(AUFGABENSTELLUNG):
Beantworte drei Fragen zum Text über das Bergwerk Asse:
1. Bis zu welchem Jahr wurde dort Müll eingelagert?
2. Wie viele Fässer fanden sich am Ende in den Stollen?
3. Auf welche Summe werden die Kosten geschätzt?

(AUSGANGSTEXT):
· · · · · · ·

Undichte Stollen - Wasser dringt ein

Das Problem ist tatsächlich gewaltig: In dem lange schon stillgelegten, äußerst maroden Bergwerk lagerten deutsche Kernkraftwerksbetreiber, Unternehmer, aber auch Krankenhäuser jahrzehntelang mittel - und schwachradioaktiven Abfall ein. Mit Wissen und Unterstützung der Politik - offiziell wurde in der Asse staatlich erforscht, wie man Atommüll am besten lagern kann. Tatsächlich wurde der Müll einfach entsorgt. Von den 1960er Jahren bis 1978. Aus den Augen, aus dem Sinn. Am Ende fanden sich 126.000 Fässer in den Stollen, nicht fachgerecht gelagert, einfach abgekippt zumeist. Erst 2008 beschloss die Politik, die Asse unter Strahlenschutzrecht zu stellen - und dem gigantischem Problem ins Auge zu sehen: Wasser dringt in die maroden Stollen, droht mit dem Müll in Berührung zu kommen und das Grundwasser zu verseuchen. Der Berg drückt auf die Kammern, in dem der Müll liegt, zerquetscht die Fässer. Die wohl einzige Lösung: Den Müll aus dem Bergwerk holen, ihn woanders sachgerecht endlagern. Eine Aufgabe für Generationen. Geschätzte Kosten: Vier Milliarden Euro. Steuerzahlergeld. Zuständig dafür ist jetzt Barbara Hendricks.

· · · · · · ·

(VORLIEGENDE DATEN):
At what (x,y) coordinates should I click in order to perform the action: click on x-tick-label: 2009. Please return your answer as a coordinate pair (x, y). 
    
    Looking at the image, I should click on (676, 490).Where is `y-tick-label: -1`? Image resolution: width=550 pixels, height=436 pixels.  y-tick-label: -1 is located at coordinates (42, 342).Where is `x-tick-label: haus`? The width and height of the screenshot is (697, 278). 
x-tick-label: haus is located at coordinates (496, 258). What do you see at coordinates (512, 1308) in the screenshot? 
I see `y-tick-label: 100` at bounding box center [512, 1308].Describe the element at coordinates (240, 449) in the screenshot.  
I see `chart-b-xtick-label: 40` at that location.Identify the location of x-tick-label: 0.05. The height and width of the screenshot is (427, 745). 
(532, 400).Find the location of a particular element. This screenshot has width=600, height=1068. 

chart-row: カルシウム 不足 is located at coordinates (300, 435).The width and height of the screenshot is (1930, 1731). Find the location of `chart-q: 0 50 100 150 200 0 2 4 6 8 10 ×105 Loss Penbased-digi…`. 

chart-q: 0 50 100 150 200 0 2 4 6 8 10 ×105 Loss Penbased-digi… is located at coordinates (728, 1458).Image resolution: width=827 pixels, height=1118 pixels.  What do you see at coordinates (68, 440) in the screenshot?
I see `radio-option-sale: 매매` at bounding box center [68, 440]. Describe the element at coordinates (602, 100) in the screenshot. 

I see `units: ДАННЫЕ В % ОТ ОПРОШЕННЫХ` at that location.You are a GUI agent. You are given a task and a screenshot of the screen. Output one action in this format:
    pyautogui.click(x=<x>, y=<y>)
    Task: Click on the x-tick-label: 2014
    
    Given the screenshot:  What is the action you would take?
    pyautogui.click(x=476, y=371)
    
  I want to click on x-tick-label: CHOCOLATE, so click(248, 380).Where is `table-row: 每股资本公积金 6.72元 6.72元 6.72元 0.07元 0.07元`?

· · · · · · ·

(ERGEBNIS DER AUFGABE):
1. Bis 1978.
2. 126.000 Fässer.
3. Vier Milliarden Euro.